Si è conclusa la missione a San Paolo, in Brasile, per discutere sul tema dei nuovi investimenti e riduzione dei dazi; gli operatori economici e politici interessati all’incontro, per quanto riguarda il nostro paese sono stati Confindustria, Ice, Abi e Governo. Emma Marcegaglia, Presidente
dell’Associazione degli Industriali, con questa operazione, intende incrementare la presenza delle imprese italiane nel Sud America e poter fornire un’ulteriore opportunità di business.
L’interesse italiano per il Brasile sta crescendo a vista d’occhio; nell’incontro che si è svolto si sono incontrati circa 400 imprenditori – tra questi ricordiamo la partecipazione di Telecom Italia, Pirelli, Fincantieri, Impregilo ed Enel - con 500 imprenditori brasiliani avviando contatti o finalizzando accordi per importanti investimenti.
L’accordo prevede nell’immediato futuro la partecipazione delle imprese italiane al vasto piano di investimenti che è stato predisposto dal Governo brasiliano per preparare il paese ad accogliere i Mondiali di calcio e i Giochi Olimpici.

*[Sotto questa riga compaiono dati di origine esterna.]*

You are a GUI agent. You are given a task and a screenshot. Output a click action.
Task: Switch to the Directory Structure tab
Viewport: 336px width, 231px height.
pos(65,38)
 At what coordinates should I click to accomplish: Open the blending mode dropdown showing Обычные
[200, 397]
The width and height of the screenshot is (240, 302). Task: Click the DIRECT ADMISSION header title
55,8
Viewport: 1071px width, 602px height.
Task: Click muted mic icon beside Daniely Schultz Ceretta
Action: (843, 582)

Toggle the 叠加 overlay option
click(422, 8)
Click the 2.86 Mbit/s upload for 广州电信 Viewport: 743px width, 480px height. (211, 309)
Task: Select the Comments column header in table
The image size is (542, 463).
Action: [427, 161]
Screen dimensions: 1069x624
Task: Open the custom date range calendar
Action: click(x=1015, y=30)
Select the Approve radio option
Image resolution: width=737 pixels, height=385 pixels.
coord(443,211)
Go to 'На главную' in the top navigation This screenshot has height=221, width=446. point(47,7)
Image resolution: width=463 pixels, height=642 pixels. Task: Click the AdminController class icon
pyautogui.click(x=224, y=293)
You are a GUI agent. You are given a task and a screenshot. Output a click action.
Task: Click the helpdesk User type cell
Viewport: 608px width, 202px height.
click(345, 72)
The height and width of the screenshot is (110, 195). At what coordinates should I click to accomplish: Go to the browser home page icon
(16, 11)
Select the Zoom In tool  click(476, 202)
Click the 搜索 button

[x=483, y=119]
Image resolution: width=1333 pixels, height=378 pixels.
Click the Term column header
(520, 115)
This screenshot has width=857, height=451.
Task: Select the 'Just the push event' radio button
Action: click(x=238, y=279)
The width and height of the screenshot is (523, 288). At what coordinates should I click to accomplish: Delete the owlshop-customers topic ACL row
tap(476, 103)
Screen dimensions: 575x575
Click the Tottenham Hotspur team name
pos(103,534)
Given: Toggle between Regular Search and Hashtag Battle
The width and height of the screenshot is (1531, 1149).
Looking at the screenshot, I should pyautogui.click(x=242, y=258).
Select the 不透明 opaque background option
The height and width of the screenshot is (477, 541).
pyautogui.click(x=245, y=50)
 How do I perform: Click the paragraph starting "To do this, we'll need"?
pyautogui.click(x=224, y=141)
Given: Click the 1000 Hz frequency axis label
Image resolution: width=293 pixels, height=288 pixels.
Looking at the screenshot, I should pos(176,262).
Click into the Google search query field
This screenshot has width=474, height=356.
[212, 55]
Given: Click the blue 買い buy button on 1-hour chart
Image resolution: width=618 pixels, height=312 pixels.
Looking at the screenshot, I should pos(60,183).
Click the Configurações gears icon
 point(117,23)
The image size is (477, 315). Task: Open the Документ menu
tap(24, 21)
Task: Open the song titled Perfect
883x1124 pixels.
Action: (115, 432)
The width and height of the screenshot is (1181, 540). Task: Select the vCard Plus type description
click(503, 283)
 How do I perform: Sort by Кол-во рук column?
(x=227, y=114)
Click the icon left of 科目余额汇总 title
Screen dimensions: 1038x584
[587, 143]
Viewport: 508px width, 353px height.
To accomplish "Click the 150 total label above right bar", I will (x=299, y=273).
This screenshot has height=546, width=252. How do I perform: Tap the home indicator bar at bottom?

Si parla di 70 miliardi di Euro soltanto per gli impianti sportivi e altri 190 miliardi per la realizzazione di infrastrutture nel paese.
Ma il Presidente Marcegaglia non si è recata nella capitale del Brasile soltanto per questo ma, principalmente per creare i presupposti per una sensibile riduzione degli dazi imposti dal Brasile che rendono difficile un’attività di internazionalizzazione italiana. Ciò che si è ottenuto, al momento è una cauta apertura ma non si è ancora raggiunta l’apertura o l’abolizione; saranno necessari tempi più lunghi perché bisogna rivedere gli accordi del Doha Round o una riduzione dei mpi per l'intesa tra Unione Europea e Mercato Comune del Sud (Mercosur). La soluzione percorribile potrebbe essere quella di azioni dirette su singoli settori commerciali o accordi bilaterali tra Unione Europea e Brasile.